JESÚS SÁNCHEZ ADALID | Sacerdote y escritor
Hace poco se cumplió un año desde que se hizo público que un misionero español estaba aislado en un hospital de Liberia, por tener síntomas de una enfermedad hasta ese momento casi desconocida en España: el ébola. Miguel Pajares, sacerdote de 75 años, convalecía en el hospital San José de Monrovia, junto a otros cinco religiosos, después de que hubiera muerto víctima del virus su director, el hermano Patrick Nshamdze. Entre ellos, como se supo después, se encontraba también otra ciudadana española, la hermana Juliana Bohi, de origen guineano.
Un avión del Ejército del Aire aterrizaba, trayendo a los infectados a primera hora del 7 de agosto del pasado año, tras haberse activado el protocolo de repatriación a España en tales casos. Para una sociedad nada acostumbrada ya a la amenaza de las epidemias, las imágenes fueron impactantes: el sacerdote enfermo tumbado dentro de un dispositivo de aislamiento; el personal sanitario, con trajes especiales de protección naranja, y el traslado entre grandes medidas de seguridad desde el aeropuerto hasta el hospital Carlos III de Madrid.
Inmediatamente, asistíamos perplejos al lamentable espectáculo de las críticas de una parte de la ciudadanía. Qué vergüenza: auténtica insolidaridad y cruel ingratitud con unos ciudadanos españoles que habían entregado sus vidas para servir a la humanidad. Consideraciones religiosas aparte, España les traía a su país en cumplimiento de un deber cívico para con ellos: hacer todo lo posible para salvarlos.
Desgraciadamente, y a pesar de haberle suministrado el suero experimental ZMapp, el medicamento que se había comenzado a administrar en Estados Unidos, Miguel Pajares murió. Un mes y medio después, el 22 de septiembre, fue repatriado Manuel García Viejo, director médico del hospital San Juan de Dios de Lunsar, que también había resultado infectado en Sierra Leona. También falleció en el Carlos III, porque no se le pudo administrar el suero experimental por estar agotadas las existencias.
Pocos días después, se confirmó que una de las auxiliares de enfermería que atendió a García Viejo, Teresa Romero, había contraído la enfermedad. Fue trasladada al hospital, donde la trataron con plasma de la religiosa Paciencia Melgar, que trabajaba con Miguel Pajares y que superó la enfermedad en Liberia. El día 7, el marido de la auxiliar fue ingresado en aislamiento. También lo fue un ingeniero español procedente de Nigeria y otras dos sanitarias que atendieron a los misioneros. En total, estuvieron bajo vigilancia medio centenar de personas. El Gobierno creó un comité especial para el seguimiento de la crisis, presidido por la vicepresidenta del Ejecutivo.
Poco a poco, los infectados fueron dados de alta. Y después de cinco ajetreados meses, entre polémicas de todo género, el 2 de diciembre la Organización Mundial de la Salud declaró a España “país libre de ébola”.
Pasado un año de todo aquello, nadie se atrevería hoy a negar que el sacrificio de los misioneros sirvió para cobrar ánimos y confianza en los esfuerzos para controlar la enfermedad en el territorio del primer mundo. Ellos no habían ido al tercer mundo por capricho. Cuidaban a enfermos. Nadie obligó al P. Pajares ni al médico García Viejo a dejarse la vida junto a los pobres, sino que cumplían con su ideal religioso de amor al prójimo. Para los que creemos, sus muertes se insertan en la verdadera gloria que corresponde a los mártires. Aunque, tristemente, hay quien no sea capaz de ver más allá de los gastos ocasionados por su traslado o el cobarde pánico por el contagio.

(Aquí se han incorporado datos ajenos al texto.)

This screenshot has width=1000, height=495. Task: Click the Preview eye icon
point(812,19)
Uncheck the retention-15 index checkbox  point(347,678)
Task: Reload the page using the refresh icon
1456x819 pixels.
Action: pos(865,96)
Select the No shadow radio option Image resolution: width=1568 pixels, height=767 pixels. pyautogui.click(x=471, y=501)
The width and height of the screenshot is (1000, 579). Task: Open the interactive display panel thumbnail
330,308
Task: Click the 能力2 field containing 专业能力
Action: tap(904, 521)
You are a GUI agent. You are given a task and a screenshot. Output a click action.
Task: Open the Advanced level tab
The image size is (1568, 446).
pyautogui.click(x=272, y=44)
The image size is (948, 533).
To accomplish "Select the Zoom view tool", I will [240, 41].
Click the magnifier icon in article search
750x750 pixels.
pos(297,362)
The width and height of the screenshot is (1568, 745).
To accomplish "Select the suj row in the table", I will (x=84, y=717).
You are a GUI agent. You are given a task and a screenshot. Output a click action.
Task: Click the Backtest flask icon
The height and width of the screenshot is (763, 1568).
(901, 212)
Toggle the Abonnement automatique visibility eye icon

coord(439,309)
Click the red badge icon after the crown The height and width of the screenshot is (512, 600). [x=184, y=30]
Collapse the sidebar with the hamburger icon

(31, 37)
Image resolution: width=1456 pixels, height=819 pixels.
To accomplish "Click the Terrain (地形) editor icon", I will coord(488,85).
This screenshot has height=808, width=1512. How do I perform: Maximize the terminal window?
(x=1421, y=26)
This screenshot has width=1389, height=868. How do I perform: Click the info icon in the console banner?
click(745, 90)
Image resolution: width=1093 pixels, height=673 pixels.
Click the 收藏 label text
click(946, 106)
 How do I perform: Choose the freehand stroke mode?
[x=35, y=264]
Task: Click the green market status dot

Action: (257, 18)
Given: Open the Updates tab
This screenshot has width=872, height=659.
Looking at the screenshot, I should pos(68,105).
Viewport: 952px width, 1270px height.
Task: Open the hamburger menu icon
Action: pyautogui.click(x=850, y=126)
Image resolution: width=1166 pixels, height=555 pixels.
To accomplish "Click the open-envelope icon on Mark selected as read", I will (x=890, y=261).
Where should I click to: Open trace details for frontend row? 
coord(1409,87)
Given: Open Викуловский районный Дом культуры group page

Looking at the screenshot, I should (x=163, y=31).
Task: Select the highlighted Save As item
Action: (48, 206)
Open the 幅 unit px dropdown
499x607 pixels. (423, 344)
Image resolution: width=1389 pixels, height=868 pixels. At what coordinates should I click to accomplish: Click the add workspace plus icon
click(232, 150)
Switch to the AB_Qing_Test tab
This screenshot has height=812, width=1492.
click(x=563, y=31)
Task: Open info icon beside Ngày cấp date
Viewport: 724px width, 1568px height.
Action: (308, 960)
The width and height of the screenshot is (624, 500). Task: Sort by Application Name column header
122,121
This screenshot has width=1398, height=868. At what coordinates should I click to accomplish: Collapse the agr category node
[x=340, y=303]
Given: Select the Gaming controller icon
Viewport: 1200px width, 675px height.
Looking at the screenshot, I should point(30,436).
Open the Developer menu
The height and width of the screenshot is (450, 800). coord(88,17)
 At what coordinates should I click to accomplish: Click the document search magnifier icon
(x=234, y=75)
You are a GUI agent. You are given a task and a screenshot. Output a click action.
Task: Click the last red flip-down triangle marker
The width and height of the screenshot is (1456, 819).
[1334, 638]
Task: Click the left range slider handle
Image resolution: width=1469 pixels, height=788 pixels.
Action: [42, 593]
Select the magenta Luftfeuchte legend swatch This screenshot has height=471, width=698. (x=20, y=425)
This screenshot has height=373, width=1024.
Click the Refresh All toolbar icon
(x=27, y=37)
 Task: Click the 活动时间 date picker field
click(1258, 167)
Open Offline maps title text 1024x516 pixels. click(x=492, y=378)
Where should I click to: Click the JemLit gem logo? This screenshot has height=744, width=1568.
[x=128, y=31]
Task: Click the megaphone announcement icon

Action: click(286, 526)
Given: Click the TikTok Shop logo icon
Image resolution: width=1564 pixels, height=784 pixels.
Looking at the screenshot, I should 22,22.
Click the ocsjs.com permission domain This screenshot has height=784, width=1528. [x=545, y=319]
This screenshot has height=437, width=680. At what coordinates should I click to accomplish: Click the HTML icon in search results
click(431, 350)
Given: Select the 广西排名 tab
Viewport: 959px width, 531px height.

La mezquindad de una parte de esta sociedad, que decimos “avanzada”, se olvida de los 13.000 misioneros españoles, pertenecientes a 440 instituciones religiosas, congregaciones, movimientos, parroquias, diócesis… que también entregan su vida en los rincones más olvidados de la tierra.
Aunque otra parte de esa misma sociedad sí da grandes muestras de generosidad. España es el segundo país del mundo, tras EE.UU., que más contribuye económicamente a la acción misionera: unos 15 millones de euros anuales, obtenidos principalmente de donaciones de los fieles en las parroquias. Y, gracias a Dios, la reciente concesión del Premio Princesa de Asturias de la Concordia a la Orden Hospitalaria de San Juan de Dios viene a paliar en cierto modo esa otra mirada.